[Bagian Teks]
"""

Gunung Rinjani, menjulang setinggi 3.726 meter di Lombok, Nusa Tenggara Barat, sejak lama menjadi magnet bagi para pendaki dari seluruh dunia. Keindahan hutan, hamparan savana, kawah berapi aktif, pesona Danau Segara Anak, hingga mata air panas alami jadi salah satu gunung menarik di Indonesia.
Tak heran, pada 2017 , jumlah pendaki bisa menembus lebih dari 11.000 orang per hari. Jalur-jalur pendakian kala itu tak ubah pasar malam, riuh, sesak, dan dipenuhi tenda serta suara riang pendaki.
Kini suasana itu berubah drastis setelah berbagai insiden dan evaluasi hingga ada pembatasan. Pengelola menurunkan kuota pendaki menjadi hanya 300 orang per hari, keputusan yang bukan hanya meredam keramaian, juga menekan produksi sampah serta meningkatkan rasa aman di jalur pendakian.
Di balik aturan baru ini, ada satu nama yang kerap disebut orang ketika bicara soal keselamatan Rinjani, Abdul Haris Agam, atau lebih dikenal dengan Agam Rinjani.

"""

[Tugas Anda]
Tulis ulang bagian teks tentang Gunung Rinjani mulai dari "Tak heran, pada" sampai dengan "suara riang pendaki.", dengan mengganti "pasar malam" menjadi "pasar rakyat".

[Item yang dikutip dari sebuah koleksi]
"""

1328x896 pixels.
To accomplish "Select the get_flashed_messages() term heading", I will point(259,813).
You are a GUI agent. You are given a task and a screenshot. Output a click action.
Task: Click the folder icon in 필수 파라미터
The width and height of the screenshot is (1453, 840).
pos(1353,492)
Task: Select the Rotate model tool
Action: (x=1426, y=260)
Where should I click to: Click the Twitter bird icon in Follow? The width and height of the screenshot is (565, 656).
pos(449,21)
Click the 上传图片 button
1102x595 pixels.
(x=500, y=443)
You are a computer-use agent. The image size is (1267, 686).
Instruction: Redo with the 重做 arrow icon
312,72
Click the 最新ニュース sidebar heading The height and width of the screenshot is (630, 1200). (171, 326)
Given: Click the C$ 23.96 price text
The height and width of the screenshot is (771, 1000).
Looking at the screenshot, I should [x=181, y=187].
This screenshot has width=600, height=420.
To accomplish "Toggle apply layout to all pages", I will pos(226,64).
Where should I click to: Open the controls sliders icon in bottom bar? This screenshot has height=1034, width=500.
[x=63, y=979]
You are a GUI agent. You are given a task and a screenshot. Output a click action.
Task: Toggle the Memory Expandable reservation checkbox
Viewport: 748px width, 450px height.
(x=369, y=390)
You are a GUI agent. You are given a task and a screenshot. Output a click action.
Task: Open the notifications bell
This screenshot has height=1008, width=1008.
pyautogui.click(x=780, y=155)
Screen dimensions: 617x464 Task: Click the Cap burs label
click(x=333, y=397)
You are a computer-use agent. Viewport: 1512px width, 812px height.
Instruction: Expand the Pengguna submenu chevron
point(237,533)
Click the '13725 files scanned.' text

"""

[Jawaban Soal]
Tak heran, pada 2017 , jumlah pendaki bisa menembus lebih dari 11.000 orang per hari. Jalur-jalur pendakian kala itu tak ubah pasar rakyat, riuh, sesak, dan dipenuhi tenda serta suara riang pendaki.